**Required action**. Reproduce exactly the lines below from the one containing "The width and height of the screenshot is (1386, 747)." through the one containing "Like niccolopierii's comment", including both, and nothing else.

(Supplied entries)

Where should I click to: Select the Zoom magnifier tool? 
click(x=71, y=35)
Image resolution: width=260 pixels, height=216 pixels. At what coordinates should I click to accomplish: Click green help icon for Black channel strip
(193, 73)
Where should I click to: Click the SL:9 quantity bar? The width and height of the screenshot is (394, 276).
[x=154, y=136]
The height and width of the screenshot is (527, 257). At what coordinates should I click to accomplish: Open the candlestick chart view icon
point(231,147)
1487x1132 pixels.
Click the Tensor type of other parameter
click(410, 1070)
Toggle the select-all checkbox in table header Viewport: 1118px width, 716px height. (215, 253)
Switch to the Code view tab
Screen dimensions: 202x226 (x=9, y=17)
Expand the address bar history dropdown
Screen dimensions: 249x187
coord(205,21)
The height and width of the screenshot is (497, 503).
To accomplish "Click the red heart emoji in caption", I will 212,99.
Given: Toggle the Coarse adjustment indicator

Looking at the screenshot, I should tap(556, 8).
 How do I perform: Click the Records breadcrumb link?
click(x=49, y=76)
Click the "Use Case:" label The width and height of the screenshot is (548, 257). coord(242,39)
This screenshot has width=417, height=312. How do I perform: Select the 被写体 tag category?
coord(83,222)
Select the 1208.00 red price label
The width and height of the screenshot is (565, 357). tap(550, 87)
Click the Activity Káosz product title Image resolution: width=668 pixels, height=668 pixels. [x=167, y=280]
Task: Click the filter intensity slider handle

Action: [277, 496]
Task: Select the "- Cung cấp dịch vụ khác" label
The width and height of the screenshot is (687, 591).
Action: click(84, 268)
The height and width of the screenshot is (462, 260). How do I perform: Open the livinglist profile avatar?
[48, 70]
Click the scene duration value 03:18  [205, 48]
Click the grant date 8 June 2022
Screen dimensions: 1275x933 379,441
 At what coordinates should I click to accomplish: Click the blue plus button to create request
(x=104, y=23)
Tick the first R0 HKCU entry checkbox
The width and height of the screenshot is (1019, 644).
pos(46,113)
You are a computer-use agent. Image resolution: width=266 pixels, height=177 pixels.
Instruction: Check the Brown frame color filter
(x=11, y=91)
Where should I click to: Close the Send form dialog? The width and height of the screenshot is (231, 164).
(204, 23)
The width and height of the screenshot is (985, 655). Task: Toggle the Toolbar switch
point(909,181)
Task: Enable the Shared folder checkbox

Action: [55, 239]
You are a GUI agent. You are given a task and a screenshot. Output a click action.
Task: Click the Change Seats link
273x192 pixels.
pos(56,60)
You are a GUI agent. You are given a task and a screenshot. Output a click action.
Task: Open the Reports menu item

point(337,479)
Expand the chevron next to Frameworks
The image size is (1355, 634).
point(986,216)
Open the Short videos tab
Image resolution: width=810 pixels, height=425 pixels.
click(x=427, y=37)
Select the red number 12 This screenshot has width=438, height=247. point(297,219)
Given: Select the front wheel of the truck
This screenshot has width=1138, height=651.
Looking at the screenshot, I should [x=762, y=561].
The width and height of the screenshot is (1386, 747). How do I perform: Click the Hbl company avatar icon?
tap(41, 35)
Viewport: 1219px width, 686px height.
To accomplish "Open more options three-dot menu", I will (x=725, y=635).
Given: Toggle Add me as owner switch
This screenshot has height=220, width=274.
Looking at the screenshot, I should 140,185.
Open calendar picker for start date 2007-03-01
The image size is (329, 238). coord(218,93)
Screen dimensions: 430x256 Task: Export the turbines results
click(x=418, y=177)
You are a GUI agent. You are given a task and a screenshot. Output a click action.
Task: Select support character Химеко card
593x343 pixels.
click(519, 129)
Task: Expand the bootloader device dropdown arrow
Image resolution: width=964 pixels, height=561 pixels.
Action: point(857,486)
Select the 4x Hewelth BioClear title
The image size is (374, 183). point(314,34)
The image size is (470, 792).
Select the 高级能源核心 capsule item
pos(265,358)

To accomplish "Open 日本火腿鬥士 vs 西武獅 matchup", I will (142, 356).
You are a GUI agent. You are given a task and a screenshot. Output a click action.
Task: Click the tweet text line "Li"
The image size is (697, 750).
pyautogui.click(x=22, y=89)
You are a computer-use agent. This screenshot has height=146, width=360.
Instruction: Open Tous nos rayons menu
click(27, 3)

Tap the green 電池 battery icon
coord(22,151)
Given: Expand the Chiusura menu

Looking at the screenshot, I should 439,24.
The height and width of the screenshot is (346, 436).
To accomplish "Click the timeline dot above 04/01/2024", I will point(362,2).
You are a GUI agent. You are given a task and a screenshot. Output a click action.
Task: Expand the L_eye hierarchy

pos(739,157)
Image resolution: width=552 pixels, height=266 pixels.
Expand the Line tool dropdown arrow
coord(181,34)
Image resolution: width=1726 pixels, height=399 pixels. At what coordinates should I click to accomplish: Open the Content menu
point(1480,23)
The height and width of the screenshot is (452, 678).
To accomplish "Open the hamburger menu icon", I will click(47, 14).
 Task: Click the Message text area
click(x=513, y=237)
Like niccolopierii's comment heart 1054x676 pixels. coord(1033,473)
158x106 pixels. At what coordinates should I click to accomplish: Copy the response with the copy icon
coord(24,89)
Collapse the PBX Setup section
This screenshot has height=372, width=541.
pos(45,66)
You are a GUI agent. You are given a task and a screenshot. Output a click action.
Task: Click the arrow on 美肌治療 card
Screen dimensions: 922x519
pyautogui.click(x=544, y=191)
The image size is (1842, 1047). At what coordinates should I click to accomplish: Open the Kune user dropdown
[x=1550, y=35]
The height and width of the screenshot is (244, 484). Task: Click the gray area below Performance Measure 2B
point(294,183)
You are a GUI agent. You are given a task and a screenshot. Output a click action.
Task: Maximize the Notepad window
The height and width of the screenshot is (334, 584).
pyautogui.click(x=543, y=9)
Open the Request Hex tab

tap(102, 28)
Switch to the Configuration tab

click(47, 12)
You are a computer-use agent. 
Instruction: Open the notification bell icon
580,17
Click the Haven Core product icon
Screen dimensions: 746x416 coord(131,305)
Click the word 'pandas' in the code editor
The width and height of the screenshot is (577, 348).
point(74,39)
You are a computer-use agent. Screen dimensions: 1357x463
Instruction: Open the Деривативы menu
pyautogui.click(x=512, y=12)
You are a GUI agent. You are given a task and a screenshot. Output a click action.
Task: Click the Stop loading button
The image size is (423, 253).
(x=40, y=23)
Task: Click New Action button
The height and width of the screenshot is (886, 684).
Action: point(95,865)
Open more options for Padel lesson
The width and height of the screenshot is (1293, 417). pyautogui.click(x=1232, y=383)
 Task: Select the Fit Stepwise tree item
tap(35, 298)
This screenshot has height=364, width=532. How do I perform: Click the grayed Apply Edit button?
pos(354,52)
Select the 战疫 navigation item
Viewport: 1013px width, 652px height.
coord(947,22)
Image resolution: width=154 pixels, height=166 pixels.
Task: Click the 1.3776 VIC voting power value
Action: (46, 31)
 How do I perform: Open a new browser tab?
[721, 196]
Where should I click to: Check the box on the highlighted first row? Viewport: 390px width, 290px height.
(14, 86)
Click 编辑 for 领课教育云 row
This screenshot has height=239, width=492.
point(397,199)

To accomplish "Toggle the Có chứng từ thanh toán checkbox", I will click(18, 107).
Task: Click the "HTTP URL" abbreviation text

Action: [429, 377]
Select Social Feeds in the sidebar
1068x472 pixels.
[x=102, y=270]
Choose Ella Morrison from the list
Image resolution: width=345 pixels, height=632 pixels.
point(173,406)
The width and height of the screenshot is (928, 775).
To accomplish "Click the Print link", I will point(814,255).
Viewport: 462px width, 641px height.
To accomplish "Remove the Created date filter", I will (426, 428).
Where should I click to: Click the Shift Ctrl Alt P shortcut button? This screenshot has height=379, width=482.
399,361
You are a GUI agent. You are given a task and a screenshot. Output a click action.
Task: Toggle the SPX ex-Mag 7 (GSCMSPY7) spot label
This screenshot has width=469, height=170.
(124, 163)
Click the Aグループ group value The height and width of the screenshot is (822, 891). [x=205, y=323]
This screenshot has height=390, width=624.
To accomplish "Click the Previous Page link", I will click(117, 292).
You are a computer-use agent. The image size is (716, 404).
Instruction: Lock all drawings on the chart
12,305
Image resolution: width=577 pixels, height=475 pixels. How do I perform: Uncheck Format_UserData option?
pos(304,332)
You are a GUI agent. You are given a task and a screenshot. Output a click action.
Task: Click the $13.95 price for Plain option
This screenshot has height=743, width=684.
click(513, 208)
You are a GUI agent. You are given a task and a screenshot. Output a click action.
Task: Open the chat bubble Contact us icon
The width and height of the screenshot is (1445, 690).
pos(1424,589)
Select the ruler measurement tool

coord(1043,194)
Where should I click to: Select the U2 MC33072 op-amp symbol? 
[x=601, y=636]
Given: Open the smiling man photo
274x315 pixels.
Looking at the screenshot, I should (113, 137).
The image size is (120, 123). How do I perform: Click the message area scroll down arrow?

(End Supplied entries)

**Response**.
The width and height of the screenshot is (1386, 747). How do I perform: Click the Hbl company avatar icon?
tap(41, 35)
Viewport: 1219px width, 686px height.
To accomplish "Open more options three-dot menu", I will (x=725, y=635).
Given: Toggle Add me as owner switch
This screenshot has height=220, width=274.
Looking at the screenshot, I should 140,185.
Open calendar picker for start date 2007-03-01
The image size is (329, 238). coord(218,93)
Screen dimensions: 430x256 Task: Export the turbines results
click(x=418, y=177)
You are a GUI agent. You are given a task and a screenshot. Output a click action.
Task: Select support character Химеко card
593x343 pixels.
click(519, 129)
Task: Expand the bootloader device dropdown arrow
Image resolution: width=964 pixels, height=561 pixels.
Action: point(857,486)
Select the 4x Hewelth BioClear title
The image size is (374, 183). point(314,34)
The image size is (470, 792).
Select the 高级能源核心 capsule item
pos(265,358)

To accomplish "Open 日本火腿鬥士 vs 西武獅 matchup", I will (142, 356).
You are a GUI agent. You are given a task and a screenshot. Output a click action.
Task: Click the tweet text line "Li"
The image size is (697, 750).
pyautogui.click(x=22, y=89)
You are a computer-use agent. This screenshot has height=146, width=360.
Instruction: Open Tous nos rayons menu
click(27, 3)

Tap the green 電池 battery icon
coord(22,151)
Given: Expand the Chiusura menu

Looking at the screenshot, I should 439,24.
The height and width of the screenshot is (346, 436).
To accomplish "Click the timeline dot above 04/01/2024", I will point(362,2).
You are a GUI agent. You are given a task and a screenshot. Output a click action.
Task: Expand the L_eye hierarchy

pos(739,157)
Image resolution: width=552 pixels, height=266 pixels.
Expand the Line tool dropdown arrow
coord(181,34)
Image resolution: width=1726 pixels, height=399 pixels. At what coordinates should I click to accomplish: Open the Content menu
point(1480,23)
The height and width of the screenshot is (452, 678).
To accomplish "Open the hamburger menu icon", I will click(47, 14).
 Task: Click the Message text area
click(x=513, y=237)
Like niccolopierii's comment heart 1054x676 pixels. coord(1033,473)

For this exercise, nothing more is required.